Editorial  

Cess mess
It was good to see that in the midst of a crucial Presidential election campaign, Government and Parliamentary business was also being conducted this week.
Politics and politicking is all we can do, complain many foreign visitors. And in the rural hinterland, disillusioned voters lament that whoever takes office, their worries continue unabated.

Many of them laugh at the goings-on in the hurly-burly campaign trails - politicians gathering dust as they go along - only to throw dust in the people's eyes once elections are concluded and they are in power.

It was heartening, therefore, to see Tourism Minister Anura Bandaranaike, a man well-versed in the subject, bringing in the second reading of the Tourism Authority Bill, a law drafted during the days of the Ranil Wickremesinghe government to collect monies for a cess fund to promote Sri Lankan tourism.
That is the kind of bipartisan consensus required for the country, though the passage of the Bill with the backing of the trade took a long time between first reading (when it was tabled in Parliament) and second reading (when it was eventually passed).

In the interim, an unholy situation arose where monies collected (1 per cent of the gross turnover of each business in the travel and hospitality trade went into the cess fund) were spent - sans the envisaged Authority - by the Tourist Board.
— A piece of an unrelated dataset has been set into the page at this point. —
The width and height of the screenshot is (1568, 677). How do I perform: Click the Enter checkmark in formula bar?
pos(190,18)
The trade often passed this burden onto the consumer so that even the purchase of a cake from a hotel was additionally charged this tourism promotion tax.

That during these two or three years the Tourist Board spent the money most irresponsibly is an established fact. They purchased new furniture for their offices; increased staff salaries; spent lavishly on receptions and so-called travel fairs overseas and brought down music groups to Colombo - all of which had very little impact on the promotion of tourism.
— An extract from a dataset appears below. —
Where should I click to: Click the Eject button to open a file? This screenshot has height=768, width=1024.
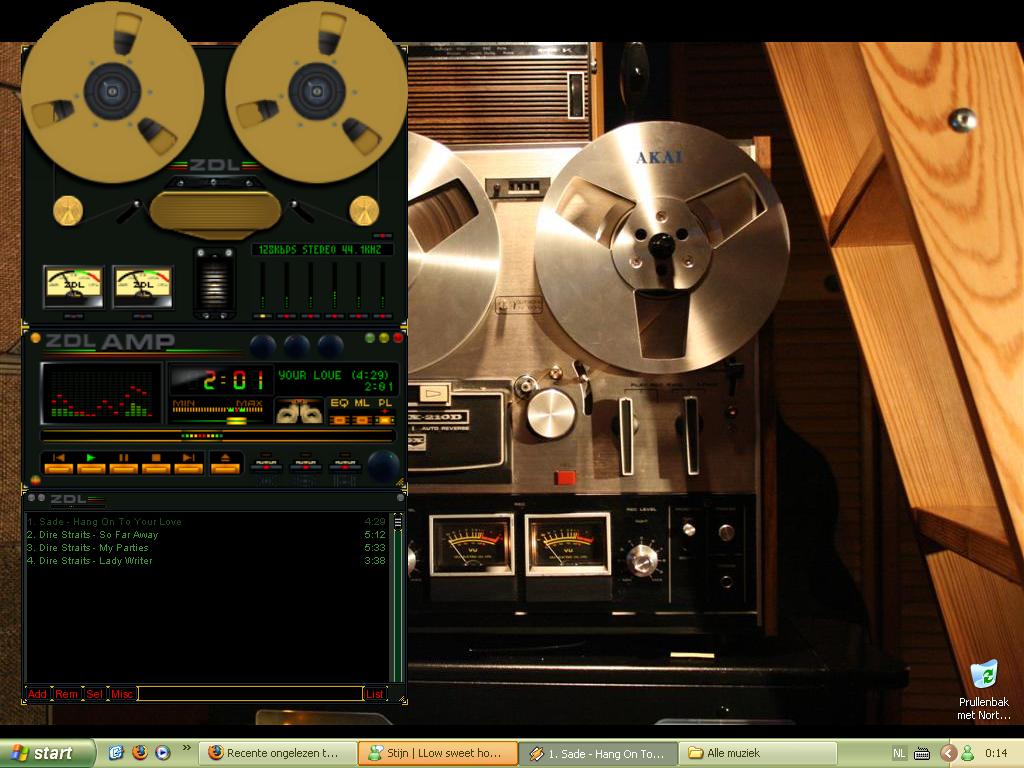click(x=226, y=462)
The trade, sad to say, hadn't what it takes to stand up and put a stop to this wanton disregard of what the cess fund was meant to do. In short, they were afraid to open their collective mouths and ask the dictatorial Tourist Board to put the monies to better use.

Instead, when the Authority was approved on Tuesday, they threw a champagne party to celebrate. And the Secretary to the Ministry of Tourism, the ultimate accounting authority for such funds seems to have 'looked the other way' as these funds were wasted as if they were someone's personal expense account.

Sri Lanka's tourism has had ups and downs more frequently than a pendulum swings. The north-east war, the attack on the international airport and the tsunami have all taken their toll. Added to this has been the lack of focus in promotional work.

It might do the trade, now pressing their dark suits for yet another World Travel Mart to see how neighbouring countries - the Maldives, India and Thailand - all affected by the tsunami, are gearing themselves post-tsunami. Thailand's Prime Minister has ordered the national airline to provide free tickets for all families who were at Phuket beach that fateful Boxing Day last year when the tsunami struck, for a Memorial Service on December 26 - something that will undoubtedly send a message to the four corners of the world.

The Maldives advertises regularly in the western media, especially in the UK for upmarket tourists. SriLankan Airlines is piggy-backing on this booming business by taking passengers to the Maldive Islands. Our hotels are starved of tourists.

If tourism is a big money-earner and whatever Government or whoever the President that is elected is serious about it, then at least the long overdue Tourism Authority is now in place. But what often happens is that the President or the Minister appoints 'some political catcher' or relative, an unqualified person to head such an Authority and puts paid to the best laid plans.

The tea trade is quite content with the cess fund of Rs. 2.50 per exported kilo for the promotion abroad. But here again, there's so much to be done. Ceylon Tea has all but vanished from the lexicon of the quality tea markets of the world.

We have failed to maintain the goodwill of that mark acquired over a century of tea production and rely heavily on sales to former Soviet Union, sometimes unsure whether payments would be made. There are several other such cess funds, for a Road Safety Tax for instance, but no-one knows how the monies are disbursed.

It is largely up to the industry - and in the case of the Road Safety Tax, everyone, as they are road users facing the onslaught from errant private bus drivers and crazy three-wheel drivers - to ensure these monies are well spent. Similarly the registration fee paid to the Sri Lanka Bureau of Foreign Employment by migrant workers, who send US$ 1 billion in foreign exhange annually, used for workers' insurance and other needs.

The good side is that there is some degree of bipartisan agreement among different industries irrespective of which party wins the elections, but the downside is we wouldn't want all these cess funds to end up wasted - like they were under the interregnum period of the Tourism Authority.